DOCUMENT SEGMENT >>

►

Van Pelt's Holocaust studies began while he was studying the Temple of Solomon under Renaissance scholar Frances Yates as part of his doctorate. He has stated that he was stunned when he first entered the Auschwitz architectural archive, commenting that the place allows one to imagine what the place looked like during the war and holds a "tactile reality" as to how the camp was built, and that here, he found his mission. His pursuit of Auschwitz as a point for architectural study arose when he nominated one of the crematoria and gas chamber complexes at Auschwitz-II Birkenau to be included in the University of Virginia architecture classes canon, a decision which he says was controversial among academics there.
Van Pelt has also appeared in Errol Morris's Mr. Death: The Rise and Fall of Fred A. Leuchter, Jr., a documentary film about Fred Leuchter where he comments on and criticises Leuchter's methods and findings that constituted Leuchter's report for the defense of Ernst Zündel. In the film, van Pelt offers the analogy that the Nazis were the first Holocaust deniers, because through the obscure euphemisms and terminology they used in reference to their homicidal equipment, they attempted to deny to themselves what they were doing.

In the successful defence of Deborah Lipstadt during the Irving v Penguin Books Ltd case, van Pelt was one of the four Holocaust historians who served as expert witnesses, and he defended the 770-page report he produced during five days of cross-examination. His involvement in the trial was included in the 2016 film Denial, in which he was played by British actor Mark Gatiss.

Also in 2016, his research into the architecture of Auschwitz was presented in the exhibition Architecture as Evidence at the Venice Biennale and the Canadian Centre for Architecture.

◄

Write out everything in the text on van Pelt from "In the successful" down to "actor Mark Gatiss.", swapping "cross-examination" for "questioning". The rows that come next are separate material with no connection to the text on van Pelt.

Data excerpts:
►

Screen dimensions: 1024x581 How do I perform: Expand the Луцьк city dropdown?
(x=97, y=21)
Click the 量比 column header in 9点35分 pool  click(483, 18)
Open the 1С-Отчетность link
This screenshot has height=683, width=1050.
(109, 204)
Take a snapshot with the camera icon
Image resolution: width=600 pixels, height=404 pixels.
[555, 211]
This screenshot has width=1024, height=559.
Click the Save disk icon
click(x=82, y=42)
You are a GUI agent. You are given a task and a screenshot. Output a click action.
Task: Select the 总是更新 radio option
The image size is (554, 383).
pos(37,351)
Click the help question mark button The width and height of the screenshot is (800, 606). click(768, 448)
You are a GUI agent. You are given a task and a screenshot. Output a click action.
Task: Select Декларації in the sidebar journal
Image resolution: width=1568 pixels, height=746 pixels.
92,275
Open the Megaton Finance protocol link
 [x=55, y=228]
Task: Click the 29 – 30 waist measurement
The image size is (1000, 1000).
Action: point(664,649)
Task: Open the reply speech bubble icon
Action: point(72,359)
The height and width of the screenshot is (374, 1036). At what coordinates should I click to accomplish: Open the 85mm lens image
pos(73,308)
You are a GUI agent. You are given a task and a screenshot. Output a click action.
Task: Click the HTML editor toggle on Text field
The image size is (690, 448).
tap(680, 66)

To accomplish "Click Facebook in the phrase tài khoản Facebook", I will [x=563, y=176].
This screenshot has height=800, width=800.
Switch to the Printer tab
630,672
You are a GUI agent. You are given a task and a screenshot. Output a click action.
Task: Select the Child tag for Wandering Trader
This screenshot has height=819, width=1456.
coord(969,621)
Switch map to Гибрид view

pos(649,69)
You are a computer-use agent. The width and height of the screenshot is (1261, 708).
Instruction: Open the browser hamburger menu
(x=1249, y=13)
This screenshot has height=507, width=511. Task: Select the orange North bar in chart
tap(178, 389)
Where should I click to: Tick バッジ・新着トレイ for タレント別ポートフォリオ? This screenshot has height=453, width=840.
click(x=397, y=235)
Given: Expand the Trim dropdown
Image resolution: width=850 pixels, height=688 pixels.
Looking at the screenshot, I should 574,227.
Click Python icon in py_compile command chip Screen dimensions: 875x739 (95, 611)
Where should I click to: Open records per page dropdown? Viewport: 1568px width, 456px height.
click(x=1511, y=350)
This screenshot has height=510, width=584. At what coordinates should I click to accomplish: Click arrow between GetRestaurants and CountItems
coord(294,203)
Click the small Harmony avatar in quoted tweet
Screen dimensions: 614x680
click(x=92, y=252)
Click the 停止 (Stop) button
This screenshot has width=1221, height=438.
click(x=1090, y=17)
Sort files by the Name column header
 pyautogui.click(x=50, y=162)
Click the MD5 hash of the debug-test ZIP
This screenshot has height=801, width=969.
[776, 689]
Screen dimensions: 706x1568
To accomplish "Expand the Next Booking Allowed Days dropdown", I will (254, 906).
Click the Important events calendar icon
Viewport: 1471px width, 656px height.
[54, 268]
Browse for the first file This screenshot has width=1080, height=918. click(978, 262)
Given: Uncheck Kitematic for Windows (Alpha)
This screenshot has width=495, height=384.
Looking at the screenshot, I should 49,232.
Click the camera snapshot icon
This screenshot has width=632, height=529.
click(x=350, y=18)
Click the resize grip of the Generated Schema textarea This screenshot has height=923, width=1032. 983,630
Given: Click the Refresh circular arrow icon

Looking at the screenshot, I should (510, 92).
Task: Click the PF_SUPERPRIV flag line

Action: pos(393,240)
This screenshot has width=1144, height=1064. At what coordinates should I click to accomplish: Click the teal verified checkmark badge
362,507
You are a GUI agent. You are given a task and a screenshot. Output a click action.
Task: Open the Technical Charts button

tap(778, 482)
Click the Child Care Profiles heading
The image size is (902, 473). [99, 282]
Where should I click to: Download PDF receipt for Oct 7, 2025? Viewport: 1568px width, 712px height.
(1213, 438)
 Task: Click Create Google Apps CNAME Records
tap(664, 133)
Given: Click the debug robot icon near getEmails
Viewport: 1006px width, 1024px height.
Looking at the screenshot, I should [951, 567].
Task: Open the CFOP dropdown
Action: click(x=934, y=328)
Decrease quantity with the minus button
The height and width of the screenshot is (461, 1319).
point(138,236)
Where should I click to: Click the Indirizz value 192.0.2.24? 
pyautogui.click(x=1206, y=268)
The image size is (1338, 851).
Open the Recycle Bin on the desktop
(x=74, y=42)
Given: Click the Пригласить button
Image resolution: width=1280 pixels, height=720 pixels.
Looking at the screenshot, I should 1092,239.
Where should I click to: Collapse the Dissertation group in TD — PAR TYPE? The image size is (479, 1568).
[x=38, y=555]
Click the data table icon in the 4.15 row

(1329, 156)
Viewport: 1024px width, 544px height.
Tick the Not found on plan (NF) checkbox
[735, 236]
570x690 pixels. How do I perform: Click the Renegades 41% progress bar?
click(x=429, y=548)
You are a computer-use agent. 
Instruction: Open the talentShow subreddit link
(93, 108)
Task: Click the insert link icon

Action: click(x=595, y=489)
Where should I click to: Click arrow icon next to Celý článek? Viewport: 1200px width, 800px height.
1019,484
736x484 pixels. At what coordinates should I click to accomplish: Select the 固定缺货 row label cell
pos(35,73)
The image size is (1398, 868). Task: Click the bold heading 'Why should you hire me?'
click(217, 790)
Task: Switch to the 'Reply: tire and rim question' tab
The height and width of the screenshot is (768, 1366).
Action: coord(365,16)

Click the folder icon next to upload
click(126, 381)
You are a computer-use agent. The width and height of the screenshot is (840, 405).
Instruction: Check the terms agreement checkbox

◄

RESPONSE BELOW >>
In the successful defence of Deborah Lipstadt during the Irving v Penguin Books Ltd case, van Pelt was one of the four Holocaust historians who served as expert witnesses, and he defended the 770-page report he produced during five days of questioning. His involvement in the trial was included in the 2016 film Denial, in which he was played by British actor Mark Gatiss.